Your Anger Is Not Ugly (Anger: Part 1)
Updated: Nov 29, 2019
We don’t like anger, though there is something particularly effective about it. When someone is angry with us, our attention is held in place. They have successfully seized upon our mental space and we are forced to respond.
But we wish they wouldn’t. Anger is ugly.
But this might the point, and it might be a good thing. Reis-Dennis, in his article “Anger: Scary Good,” makes the case for anger as important to our moral lives precisely because it’s so ugly.
There are aesthetic, moral, and divine implications to this. I want to explore these dimensions further in a 3-part series. This post will be the first part, where I explore the aesthetic dimension of anger. Anger’s ugliness, or the ugliness it exposes, is where anger gets its incredible power, so we will start here.
Is it really anger itself that is so ugly? There is something unsavory about the anger we feel when:
the coffee machine doesn’t work when we need it to…
someone breathes loudly on the bus…
our toddler interrupts our work…
We don’t like this anger, and wish it would go away.
But this isn’t the whole story. The anger a woman feels toward her abuser when she decides she’s had enough isn’t ugly the way the above examples seem to be. When the oppressed are angry with their oppressor, we know they’ve had enough, so we cheer. Yes, good! You’ve had enough, don’t put up with their garbage ever again.
Perhaps it isn’t the anger itself that’s so ugly, but what it reveals. Reis-Dennis points out the uneasiness anger causes is due in part to the seriousness anger attaches to whatever it is someone is angry about. Anger suggests something has seriously gone wrong between two parties. It reveals something about the relationship between the one who is angry and the one they’re angry at. Someone has behaved wrongly in the relationship, and now it’s time to get mad.
This is central to Reis-Dennis’ point, as you can see from his cheeky article title. Anger is scary because it suspends civility and promises to keep civility in suspension until something is set right. The transgressor now knows it’s time for an apology, a change of behavior, or reparation. For this reason, anger can be deemed ‘good.’ Anger promises justice will be restored by whatever means necessary. While Reis-Dennis calls anger itself ugly, I suggest what’s really ugly is the transgression anger responds to, and anger simply works to elucidate its seriousness.
Anger has a demanding quality. As Reis-Dennis puts it, anger forces transgressors to engage in a ‘status-balancing’ ritual, such as an apology or reparation. The force anger has comes from the promise to see moral balance restored between persons. Anger lets the transgressor know the transgressed upon will see to that justice be restored, so the transgressor had better get on board. Anger is threatening. Give me justice or I will obtain it for myself.

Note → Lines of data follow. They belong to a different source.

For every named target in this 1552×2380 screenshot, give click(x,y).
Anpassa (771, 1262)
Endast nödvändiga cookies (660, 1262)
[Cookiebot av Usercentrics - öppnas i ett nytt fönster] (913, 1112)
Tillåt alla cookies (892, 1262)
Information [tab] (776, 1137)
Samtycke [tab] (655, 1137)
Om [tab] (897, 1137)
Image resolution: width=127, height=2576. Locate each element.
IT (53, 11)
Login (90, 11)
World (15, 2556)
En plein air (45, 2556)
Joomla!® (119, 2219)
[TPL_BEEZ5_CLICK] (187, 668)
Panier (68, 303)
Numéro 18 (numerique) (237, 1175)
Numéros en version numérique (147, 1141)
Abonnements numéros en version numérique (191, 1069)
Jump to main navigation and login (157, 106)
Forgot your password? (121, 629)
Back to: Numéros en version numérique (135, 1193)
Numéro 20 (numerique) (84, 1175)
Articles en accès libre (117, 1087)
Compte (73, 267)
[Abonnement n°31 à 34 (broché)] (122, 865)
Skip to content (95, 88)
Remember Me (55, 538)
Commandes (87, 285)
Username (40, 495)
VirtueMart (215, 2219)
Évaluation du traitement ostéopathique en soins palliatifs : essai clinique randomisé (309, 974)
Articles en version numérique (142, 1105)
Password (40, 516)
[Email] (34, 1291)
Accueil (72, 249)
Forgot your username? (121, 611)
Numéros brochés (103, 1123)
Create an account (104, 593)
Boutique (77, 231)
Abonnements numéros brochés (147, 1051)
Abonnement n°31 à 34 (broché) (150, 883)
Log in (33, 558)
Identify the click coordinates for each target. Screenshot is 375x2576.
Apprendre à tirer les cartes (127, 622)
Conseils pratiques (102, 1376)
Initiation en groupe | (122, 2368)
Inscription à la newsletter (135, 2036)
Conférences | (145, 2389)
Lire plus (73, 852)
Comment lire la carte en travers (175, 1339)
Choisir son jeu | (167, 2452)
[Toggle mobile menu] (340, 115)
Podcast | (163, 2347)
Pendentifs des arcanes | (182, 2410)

It seems silly, then, to be angry with an inanimate coffee-machine. It can’t behave morally or immorally. To be angry at another person for breathing “loudly” is absurd. We’re not obligated to hold our breath for anyone. The shame we feel when we get angry at a 1-year old for interrupting our work is earned, they can’t know any better. The anger felt in these cases is inappropriate. No one has done anything wrong. There are no inequalities to set right. Anger is an emotion that functions to demand others behave morally with respect to each other, and here it is misplaced.
Yet we feel angry anyway. We feel entitled to that coffee, so the machine is to blame. We feel entitled to silence, so we glare holes into the heads of mouth-breathers. We feel entitled to our space, and won’t give a pass to our 1-year old for not understanding the home-office is off limits. I could end this post here, and leave you off feeling guilty for being such an entitled prick —
But there is more to misplaced anger than this.
When our needs are not met, we feel insecure and fearful. We know something is amiss. That coffee is how we get through the first half of a very long day. The bus is cramped and you haven’t had a moment of true silence all week. A project desperately needs to get done and you just don’t have time to play. We are overworked, overstimulated, overburdened. We’ve had enough. If only this machine would work, if only that guy would sit somewhere else, if only this kid would just take a nap…
If we take a moment to notice our thoughts, we know the coffee-machine, that guy on the bus, and our small kiddo didn’t do anything wrong. The demands others make of us or that we make of ourselves are often too much, and we know it. Anger demands when something is wrong, that’s its job, but we’re clumsy with our anger. Anger is not ugly, but it can reveal to us morally ugly things. It also works to help us remedy that ugliness, but if misdirected, leads to more ugliness.
Anger is not ugly. It may be unwieldy, even overwhelming, but ugliness is not intrinsic to anger.
Forgive yourself for your misuse of anger, and do not attempt to flee it. Notice your anger, and be aware of its true origins so that when anger arises, you may understand and direct it properly.
There is something liberating about realizing where our anger comes from. Sometimes, it allows us to let the anger go. Other times, when we realize our anger is warranted, there is something satisfying about that anger when it’s directed where it ought to be.